Jul/Aug 2009  •   Reviews & Interviews

Burnt Shadows

Review by Ann Skea


Burnt Shadows.
Kamila Shamsie.
Bloomsbury. 2009. 367 pp.
ISBN 978 0 7475 9813 8.


Later, the one who survives will remember that day as grey, but on the morning of 9 August itself both the man from Berlin, Konrad Weiss, and the schoolteacher, Hiroko Tanaka, step out of their houses and notice the perfect blueness of the sky...

The day is August 9th, 1945, and the place Nagasaki. It is the morning on which the second atomic bomb was dropped, and the one that survives, in this story, is Hiroko Tanaka.

Right from the Prologue of Burnt Shadows, Kamila Shamsie makes it clear that this book will have no happy endings. Yet it is a book full of love and life, humour and strength.

Hiroko is a likeable heroine and as we follow her though the event-filled fifty-seven years the book covers she matures into a strong, independent, resilient and loving woman. Yet, even before the bomb dropped and burned the embroidered birds of her kimono into her back, her life was shadowed. The earliest shadow is reflected from her father, who was branded a traitor by the local community for an act of protest against the glorification of a young man's death in war. On the day of the bomb, Hiroko feels the suspicion of the people around her in an air-raid shelter, those she has known as friends for many years, and so she leaves. Konrad Weiss's death on that day, too, throws a deep shadow over her life. Not just because of her grief for the man she loved and was going to marry, but because it sets in motion a chain of events which take her from Japan, to India, then to Pakistan and, eventually, to America. Each move brings her new joys and new sorrows.

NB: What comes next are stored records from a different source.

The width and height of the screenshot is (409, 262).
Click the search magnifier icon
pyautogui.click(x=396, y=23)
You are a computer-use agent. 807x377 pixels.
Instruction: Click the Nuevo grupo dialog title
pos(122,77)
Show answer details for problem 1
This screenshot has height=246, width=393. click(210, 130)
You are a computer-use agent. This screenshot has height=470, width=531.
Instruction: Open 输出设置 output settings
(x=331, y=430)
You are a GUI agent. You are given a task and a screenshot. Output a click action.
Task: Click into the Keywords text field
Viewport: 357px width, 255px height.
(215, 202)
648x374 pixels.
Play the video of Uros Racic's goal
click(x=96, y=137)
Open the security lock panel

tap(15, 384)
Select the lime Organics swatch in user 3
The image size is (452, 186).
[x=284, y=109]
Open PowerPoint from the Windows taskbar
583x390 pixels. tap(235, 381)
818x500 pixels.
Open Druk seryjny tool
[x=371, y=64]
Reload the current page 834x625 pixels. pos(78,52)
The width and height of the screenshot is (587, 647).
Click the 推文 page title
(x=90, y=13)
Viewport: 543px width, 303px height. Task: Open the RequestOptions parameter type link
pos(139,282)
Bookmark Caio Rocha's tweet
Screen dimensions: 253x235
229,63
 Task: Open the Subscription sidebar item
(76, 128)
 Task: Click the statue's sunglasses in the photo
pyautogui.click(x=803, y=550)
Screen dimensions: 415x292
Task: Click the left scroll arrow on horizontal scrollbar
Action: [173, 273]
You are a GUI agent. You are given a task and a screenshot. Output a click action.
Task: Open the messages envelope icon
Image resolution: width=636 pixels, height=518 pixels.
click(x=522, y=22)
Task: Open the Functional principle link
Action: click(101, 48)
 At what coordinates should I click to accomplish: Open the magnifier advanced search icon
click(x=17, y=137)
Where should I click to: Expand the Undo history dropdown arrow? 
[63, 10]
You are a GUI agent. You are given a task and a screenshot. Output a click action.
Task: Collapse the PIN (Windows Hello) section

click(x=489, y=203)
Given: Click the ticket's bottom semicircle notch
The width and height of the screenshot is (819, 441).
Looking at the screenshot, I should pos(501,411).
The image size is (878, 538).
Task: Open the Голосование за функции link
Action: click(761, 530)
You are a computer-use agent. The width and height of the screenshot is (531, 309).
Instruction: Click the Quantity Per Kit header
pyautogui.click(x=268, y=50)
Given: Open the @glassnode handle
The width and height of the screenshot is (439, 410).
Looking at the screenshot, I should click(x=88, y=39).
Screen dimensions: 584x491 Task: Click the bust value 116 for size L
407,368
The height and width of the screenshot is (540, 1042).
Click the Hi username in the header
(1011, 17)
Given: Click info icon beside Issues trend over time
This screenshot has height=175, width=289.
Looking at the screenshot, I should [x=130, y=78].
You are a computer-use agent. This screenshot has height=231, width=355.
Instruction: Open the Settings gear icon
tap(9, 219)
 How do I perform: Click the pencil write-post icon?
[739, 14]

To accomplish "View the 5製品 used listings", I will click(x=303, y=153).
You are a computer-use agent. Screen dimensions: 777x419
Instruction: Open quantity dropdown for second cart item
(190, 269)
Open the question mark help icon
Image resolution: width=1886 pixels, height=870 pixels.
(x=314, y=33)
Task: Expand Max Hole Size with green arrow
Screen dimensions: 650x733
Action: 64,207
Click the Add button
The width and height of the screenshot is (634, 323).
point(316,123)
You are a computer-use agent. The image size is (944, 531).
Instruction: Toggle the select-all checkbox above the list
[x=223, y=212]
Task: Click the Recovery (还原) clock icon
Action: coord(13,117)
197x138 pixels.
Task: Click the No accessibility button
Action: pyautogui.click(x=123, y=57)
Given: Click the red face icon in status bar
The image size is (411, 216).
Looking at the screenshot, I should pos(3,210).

Kamila Shamsie is a superb story-teller. The people in Burnt Shadows are human and believable, and she draws the reader into their lives in such a way that you warm to them and care about them. In some ways the lives of these fictitious characters are more real than the horrors of the non-fictional history they live through. It is hard to believe, for example, that sane human beings can perpetrate the acts which have led to the family divisions, bloodshed and trauma of Partition in India; the growing power and the influence on young Afghan boys of the mujahideen in Pakistan; the war in Afghanistan; the 9/11 terrorist attacks in New York; the growing power of the CIA and private militia; Guantanamo Bay; and the resulting spread of xenophobia, religious fanaticism, and everyday suspicion of strangers who are not "like us." The lives of Hiroko and her family and close friends are influenced by all of these. And, as Hiroko's story moves into the present-day, Kamila Shamsie makes us aware of the way in which these things have changed all our lives, prompting, especially, the suspicion of strangers, the resulting spread of surveillance and the erosion of individual rights.

Yet in spite of its thought-provoking portrayal of recent history and the frightening, unresolved, seemingly unresolvable situation with which the book ends, there is nothing polemic about it. There are good times as well as bad. For long periods, as one section heading suggests, the shadows are veiled and the book celebrates comfortable, loving, family relationships. Hiroko faces the worst that can happen and, as she did at Nagasaki, she survives—because she has to, and because, as she says at the end of the book "the world goes on." And the shadows, for all of us, are always there.

Burnt Shadows, like the two fragments of poetry which Shamsie chose to set at the front of her book, is an elegy for all that the earth has lost and is still losing. But it is also a powerful and moving story.